Why do you get an error instead of rows?  Tables that have been inserted into via direct path insert all the data beyond the high water mark of a table.  If you’re in the middle of a transaction, Oracle is supposed to show you the table with whatever changes you’ve made to it.  Well, there’s a hard and fast rule that says that the database engine can’t read past the high-water mark of a table, and until you commit the transaction, all the data you’ve inserted lies after the high water mark.  Committing the transaction moves the high water mark of a table beyond the data you’ve inserted.

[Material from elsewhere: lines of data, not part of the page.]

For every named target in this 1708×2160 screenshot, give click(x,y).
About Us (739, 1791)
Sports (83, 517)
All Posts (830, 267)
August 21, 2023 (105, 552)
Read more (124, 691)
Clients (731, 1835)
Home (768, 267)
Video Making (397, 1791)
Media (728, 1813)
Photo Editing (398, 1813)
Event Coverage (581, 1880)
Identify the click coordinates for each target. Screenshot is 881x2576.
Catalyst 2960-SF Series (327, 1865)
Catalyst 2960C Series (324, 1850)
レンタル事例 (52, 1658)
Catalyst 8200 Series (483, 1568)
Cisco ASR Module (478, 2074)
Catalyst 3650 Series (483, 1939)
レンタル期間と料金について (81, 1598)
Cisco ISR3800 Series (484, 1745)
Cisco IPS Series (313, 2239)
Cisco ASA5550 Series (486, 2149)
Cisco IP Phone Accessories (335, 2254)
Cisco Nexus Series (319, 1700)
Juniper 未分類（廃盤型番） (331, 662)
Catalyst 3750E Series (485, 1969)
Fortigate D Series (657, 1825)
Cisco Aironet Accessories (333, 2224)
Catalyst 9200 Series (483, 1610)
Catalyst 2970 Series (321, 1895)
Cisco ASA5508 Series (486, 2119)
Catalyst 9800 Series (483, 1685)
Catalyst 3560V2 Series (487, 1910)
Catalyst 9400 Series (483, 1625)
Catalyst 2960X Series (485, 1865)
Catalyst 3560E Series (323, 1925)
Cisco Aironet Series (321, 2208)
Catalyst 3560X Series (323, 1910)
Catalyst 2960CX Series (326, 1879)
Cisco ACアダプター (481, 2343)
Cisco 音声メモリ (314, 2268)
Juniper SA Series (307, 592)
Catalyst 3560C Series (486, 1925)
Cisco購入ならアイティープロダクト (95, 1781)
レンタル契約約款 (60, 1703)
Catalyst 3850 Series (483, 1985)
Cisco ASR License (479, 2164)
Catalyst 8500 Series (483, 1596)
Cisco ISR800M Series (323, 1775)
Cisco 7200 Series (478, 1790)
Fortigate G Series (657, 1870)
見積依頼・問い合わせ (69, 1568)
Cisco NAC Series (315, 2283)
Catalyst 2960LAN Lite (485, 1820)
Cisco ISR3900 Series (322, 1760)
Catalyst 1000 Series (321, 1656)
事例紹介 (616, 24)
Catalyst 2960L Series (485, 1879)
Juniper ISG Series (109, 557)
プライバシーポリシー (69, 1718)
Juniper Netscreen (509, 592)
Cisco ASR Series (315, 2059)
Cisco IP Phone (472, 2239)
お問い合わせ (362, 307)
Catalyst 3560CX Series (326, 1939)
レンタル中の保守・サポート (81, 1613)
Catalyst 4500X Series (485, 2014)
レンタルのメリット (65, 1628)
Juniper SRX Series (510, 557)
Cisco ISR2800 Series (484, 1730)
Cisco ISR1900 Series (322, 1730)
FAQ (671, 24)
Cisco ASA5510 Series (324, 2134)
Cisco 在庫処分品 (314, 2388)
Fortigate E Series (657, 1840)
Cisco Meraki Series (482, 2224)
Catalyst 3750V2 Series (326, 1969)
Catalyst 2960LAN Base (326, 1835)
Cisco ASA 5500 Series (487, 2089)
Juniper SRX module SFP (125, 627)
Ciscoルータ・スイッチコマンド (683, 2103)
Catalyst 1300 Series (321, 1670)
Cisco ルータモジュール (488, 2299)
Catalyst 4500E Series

Since all the data gets inserted past the high water mark, a direct-path insert will not attempt to “fill in” any holes in the table caused by previous deletions.  So if you have a table that is constantly being deleted from and inserted into via direct path, the amount of space allocated to the table will continue to grow, even if the number of rows remains constant.

When performing a regular, conventional-path insert, only a row-level lock must be acquired.

However, in order to perform an direct path insert, an exclusive lock must be held on the table…so you’ll want to be cautious about using append inserts in a OLTP database so that you’re not causing blocking.

One of the main reasons direct path inserts are considered to be faster than conventional-path inserts is because the database doesn’t create “undo” for the table like it does for a conventional path insert.

This isn’t to say that “zero” undo is used in a direct-path insertion.  Certain things, such as update to the database dictionary still require undo to be logged.  But you can see it’s significantly less.

Notice that I said that undo isn’t generated for the table.  Undo is still generated for indexes on the table–adding an index to the table increases the amount of undo generated.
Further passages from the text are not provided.